The way through was bewildering, being a path of mirror tiles on the ground and walls of mirrors for their avenues. They did not know whether they were going out or coming in, or walking in circles, or running mad. Several times they came across Atticans who looked as if they had been in the Vale of Mirrors for years. The faces of these distressed souls were locked in madness. Clearly their reason had flown long ago, for they simply wandered in and out of mirrored lanes and alleys, stumbling over their feet, seemingly hardly aware of where they were or what they did.

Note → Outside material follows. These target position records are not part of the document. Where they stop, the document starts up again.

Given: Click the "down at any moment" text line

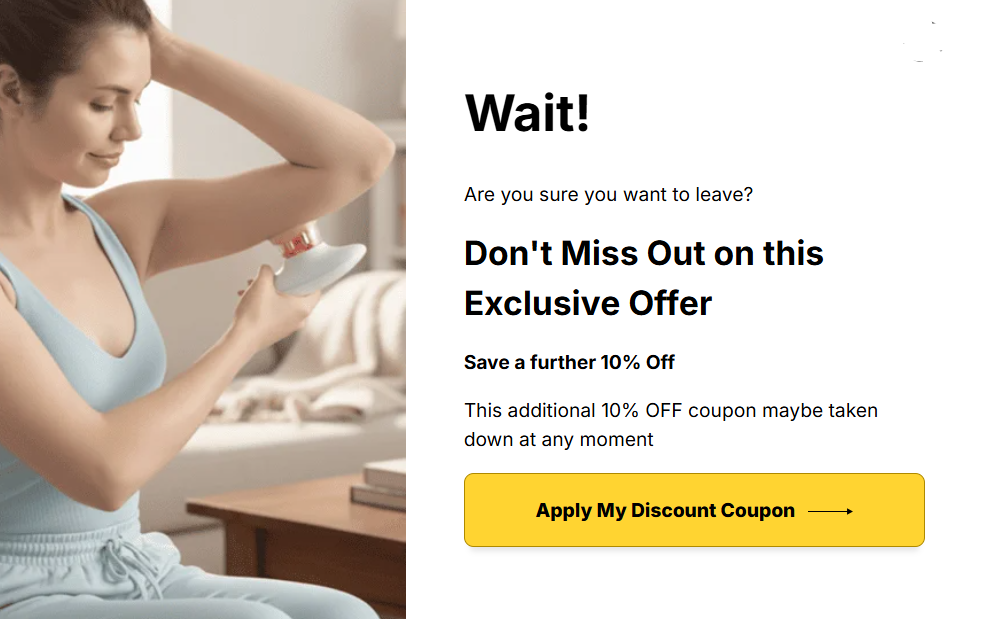Looking at the screenshot, I should 558,439.
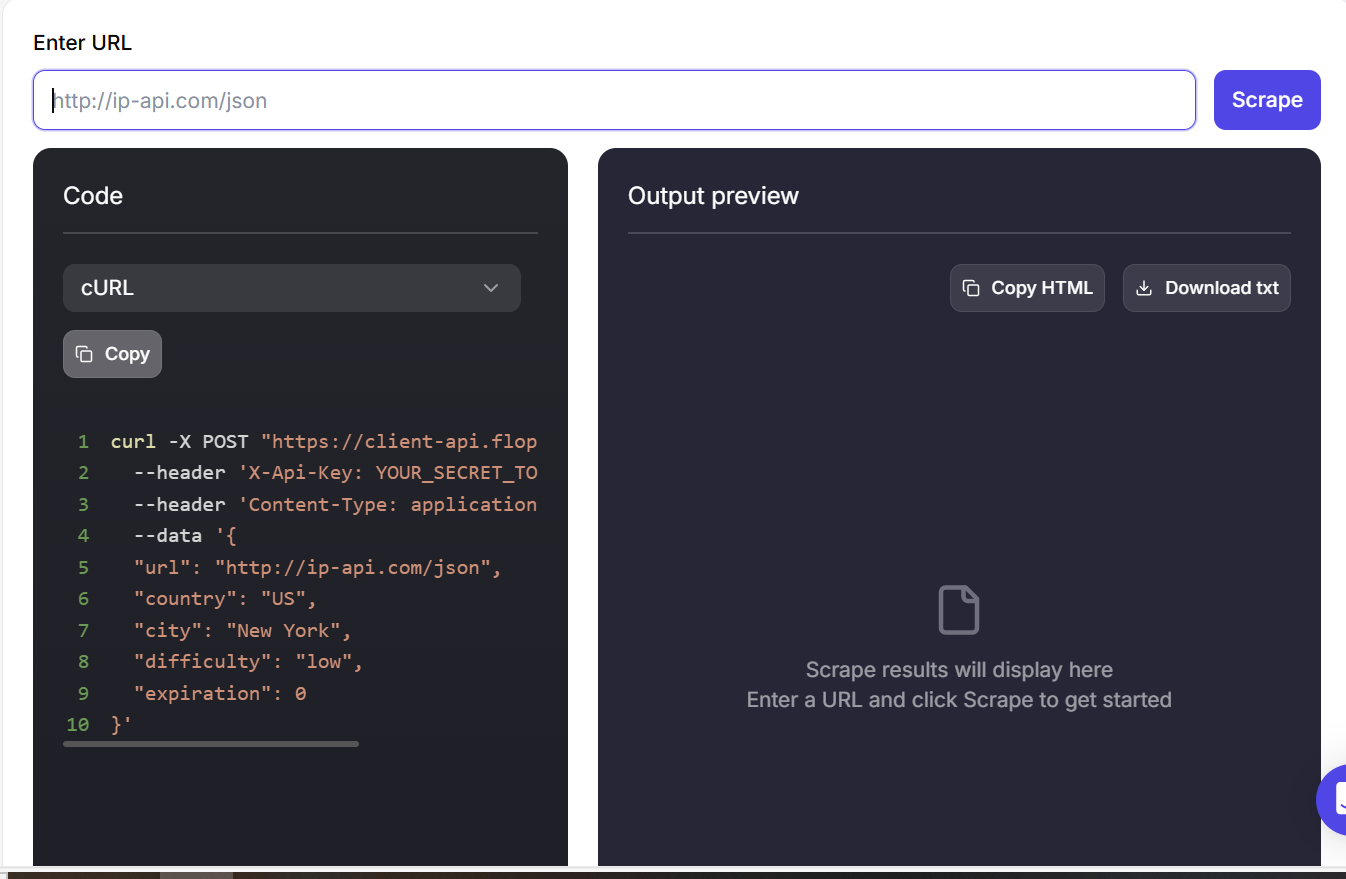Copy the generated cURL command

coord(112,353)
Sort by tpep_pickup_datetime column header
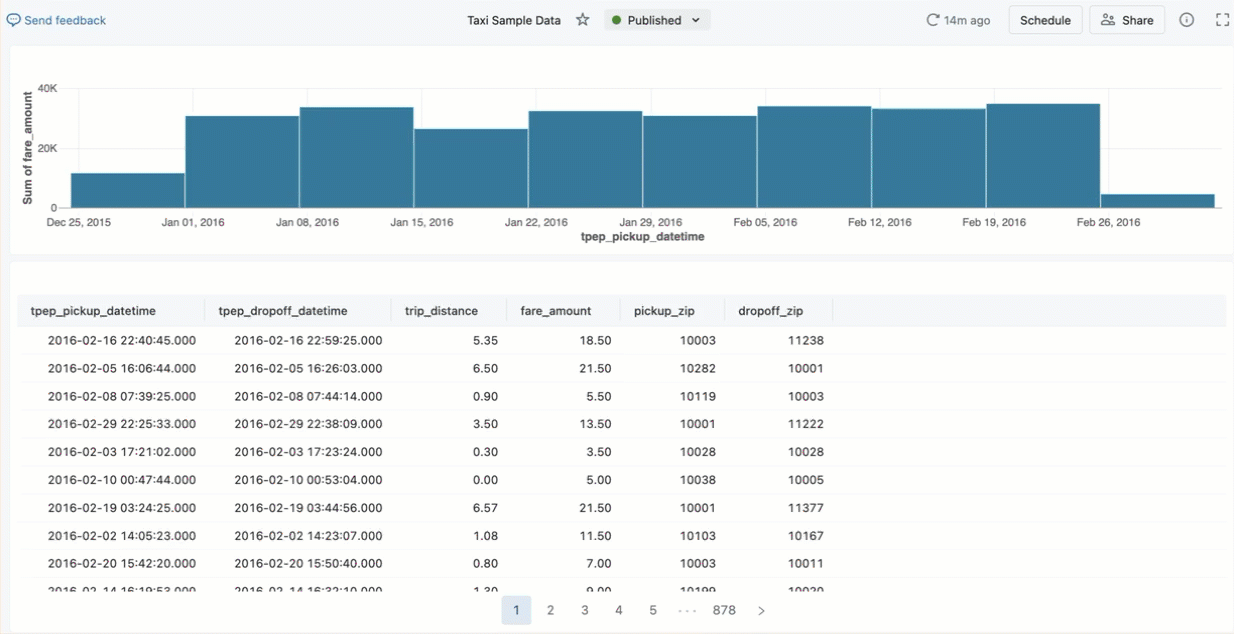Screen dimensions: 1234x634 coord(93,311)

And of course these corridors of mirrors on either side of them continued to produce a multitude of images that sent both children spinning away in their minds, into a swirling whirlpool of Chloes and Alexes on a descent into the same kind of insanity which bedevilled other unwilling lost occupants of the Vale of Mirrors.

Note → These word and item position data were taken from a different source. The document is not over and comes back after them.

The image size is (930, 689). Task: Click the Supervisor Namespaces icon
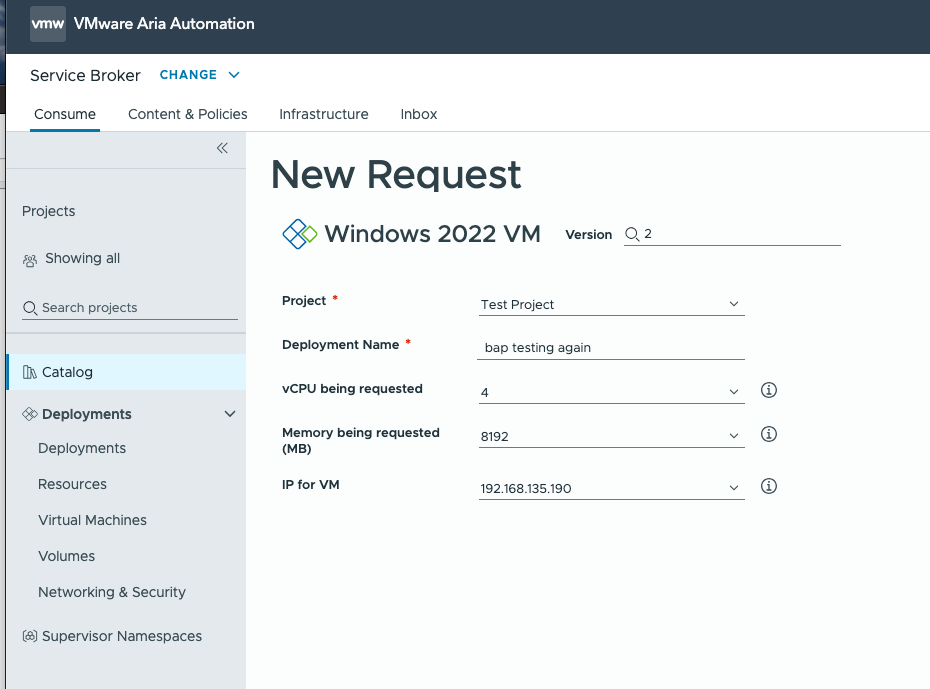[x=30, y=636]
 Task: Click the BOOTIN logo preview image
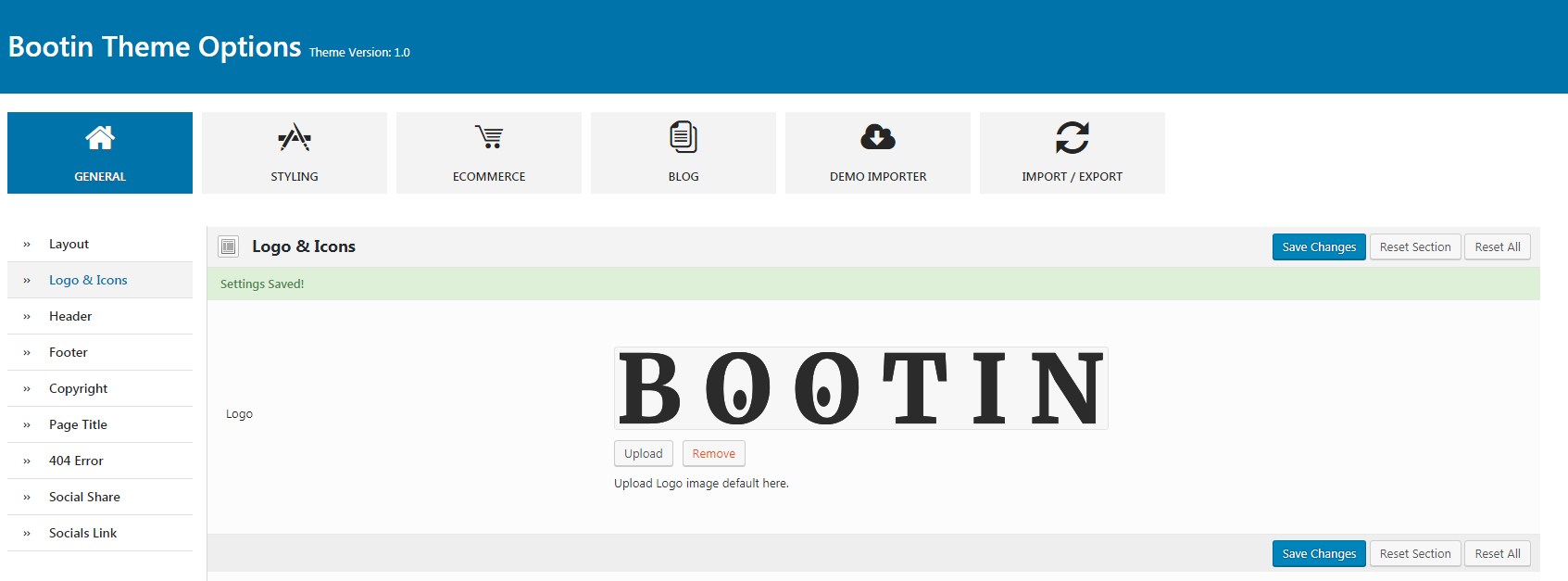(x=861, y=388)

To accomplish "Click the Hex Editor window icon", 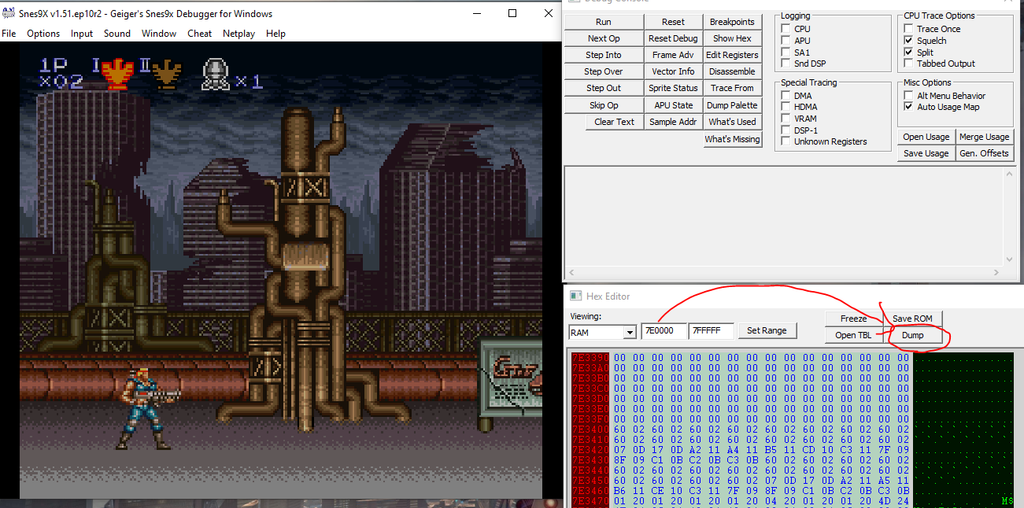I will coord(576,296).
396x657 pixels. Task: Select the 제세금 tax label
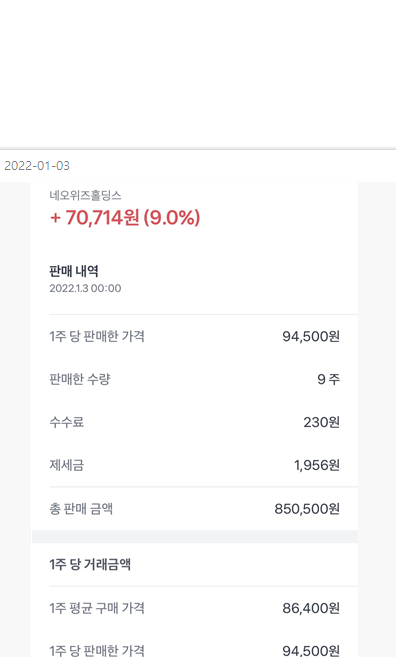click(67, 465)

‘My head’s spinning,’ said Alex. ‘I feel sick.’
‘So do I. You have to fight it.’
Finally Chloe looked up and found salvation.
‘Alex,’ she said. ‘Look up there!’
Alex followed her gaze but could only see, high above them, a single rafter running the length of the heavens.
‘What of it?’ he said.
‘Keep your eyes on that rafter, Alex, and just follow it. Don’t worry if you bump into a mirror, don’t look at it, just feel your way round it. So long as we stare at that rafter we won’t be looking at reflections of ourselves. Walk carefully and slowly, so you don’t hurt yourself. When you’re aware of an obstacle in front of you, slide round it, but keep going in the direction of the rafter. Eventually it must lead us to the edge of the valley.’
This they did and blessedly found themselves out of the Vale of Mirrors and at the foot of Typewriter Hill.
Chloe felt immense relief wash through her.
‘We’re out. That was horrible, wasn’t it?’
‘It wasn’t the best time I’ve had. Where are we now?’ Alex looked around him. ‘Oh, this should make you happy. Word machines.’
A great jumble of typewriters faced them. They were mostly old, heavy-looking instruments, but a few were portables. The latter were in light cases and had smarter-looking keys than the standard desk typewriters. Some machines had pages stuck under the platen roller, with their typewritten words still legible. Chloe read one or two of them.
Dear Mr Glubb,
You will note by the enclosed that your bank statement shows a deficit of seventeen pounds. We would greatly appreciate
Boring!
Hi Roger,
Bet you didn’t expect to hear from me again! Well, here I am. Are you still going out with Jill, because I have no commitments at the moment. I know we had some bad
Intriguing, but the letter stopped after the word bad.